Mais aussi classiques soient-ils, ces appels ont tout autant de mal à convaincre que l’audacieuse « sex strike ». Les mots-clés #boycottalabama (où une interdiction de l’IVG même en cas de viol ou d’inceste a été votée) ou #boycottgeorgia (où un nouveau texte pénalise l’interruption volontaire au-delà de six semaines de grossesse) semblent confinés au monde des réseaux sociaux.
« Si la loi devait être appliquée, nous aurions une réflexion sur la totalité de nos investissements en Géorgie. » Ted Sarandos, responsable des contenus de Netflix
Alors que le monde du cinéma (et du sport) avait répondu présent lors de mouvements contre les discriminations envers les personnes transgenres en Caroline du Nord, en 2016, cette fois, la réponse d’Hollywood a tardé à venir. En Georgie, surnommée l’« Hollywood du Sud » en raison des avantages fiscaux qu’elle octroie aux maisons de production et des revenus qu’elle tire de cette activité, aucun tournage n’a pour l’instant été annulé.
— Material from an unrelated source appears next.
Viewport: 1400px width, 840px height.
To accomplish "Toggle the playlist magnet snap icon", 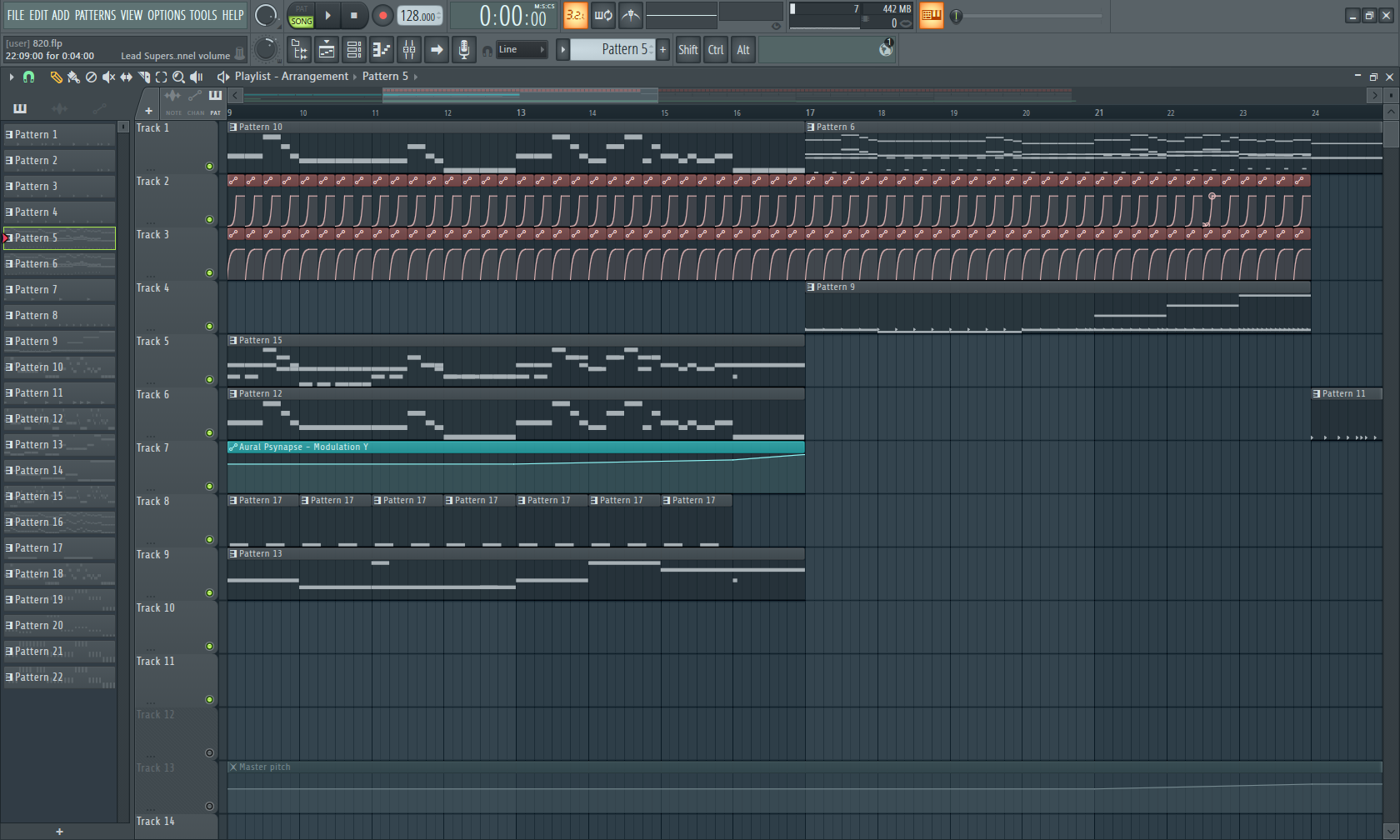I will 28,77.
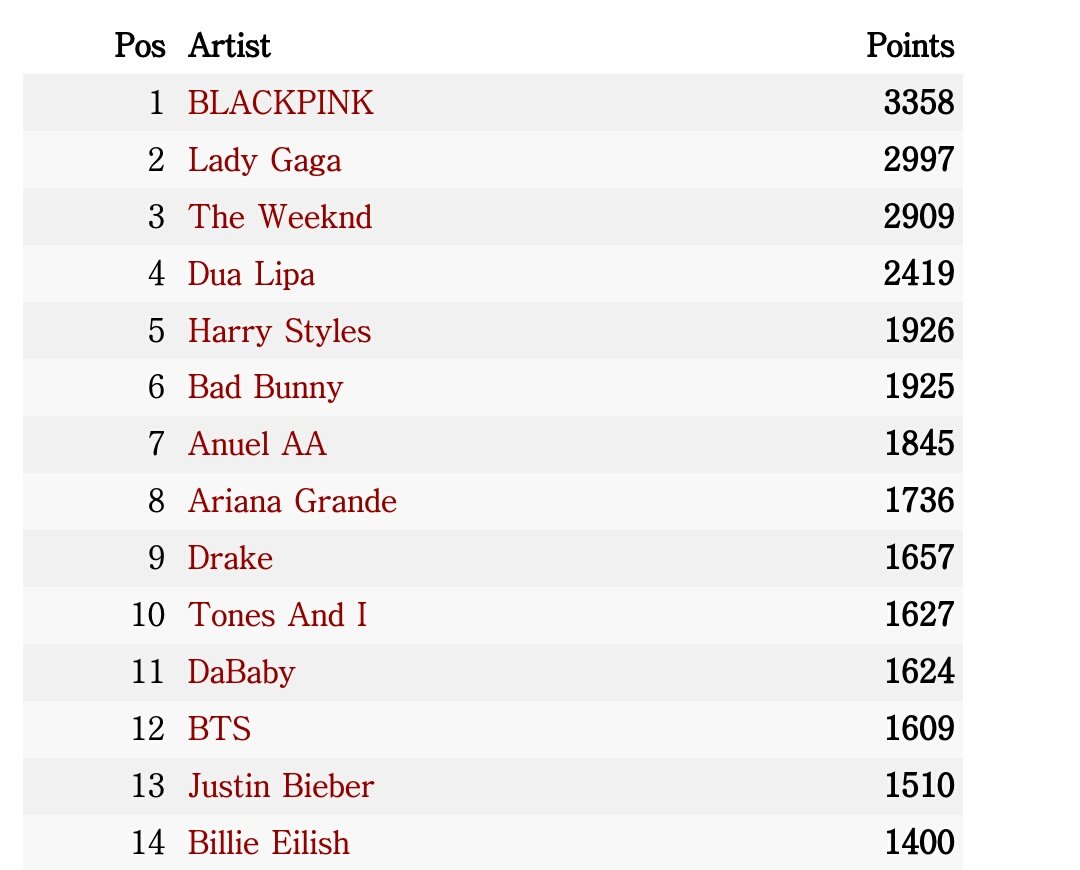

Les seuls metteurs en scène qui se sont associés au boycott n’ont pas de projet dans l’Etat. C’est le cas de David Simon, le créateur de la série The Wire (Sur écoute), qui s’est engagé à ne plus tourner en Georgie. D’autres ont promis de faire des dons aux associations qui luttent pour le droit à l’IVG. Le réalisateur Ron Howard, lui, a assuré qu’il quitterait la Georgie… une fois terminé Hillbilly Elegy, le film dont il entame le tournage en juin, pour Netflix, adaptation du best-seller sociologique et autobiographique de J. D. Vance.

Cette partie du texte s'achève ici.